If I must drag you to each point of certainty....nothing will be certain.
 

cottage

Well-Known Member
From all of this....I gather you're not interested in terms of reality....
It's all good as long you never face a moment of 'conviction'?

If science cannot be used as a pivot....what then?
If I must drag you to each point of certainty....nothing will be certain.



Nothing is certain in any case. Science and induction is the very means by which we explain reality, perhaps the only means.

But again I have to guess what it is you’re attempting to say, and while I don’t wish to sound discourteous I have to tell you that’s the reason I don’t normally reply to your posts
 

Thief

Rogue Theologian
Nothing is certain in any case.
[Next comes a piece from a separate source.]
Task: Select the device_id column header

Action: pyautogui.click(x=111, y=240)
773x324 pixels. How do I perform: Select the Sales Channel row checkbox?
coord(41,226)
Science and induction is the very means by which we explain reality, perhaps the only means.

But again I have to guess what it is you’re attempting to say, and while I don’t wish to sound discourteous I have to tell you that’s the reason I don’t normally reply to your posts

Science will insist on certain notions.
Nothing moves without something to move it.

Let's begin with that singularity.

What brought it to motion?
 

Ouroboros

Coincidentia oppositorum
Let's get it right.
Think singularity.
Think inertia......a body at rest will remain that way

Think Spirit first.
What moved the Spirit?

A spirit in rest will remain in rest.

Think All Things as One. There is no "first" nor "last". All is in constant, infinite, eternal motion. Matter, substance, spirit, all of it. The Alpha and Omega is the Ouroboros. Things in eternal motion never rests.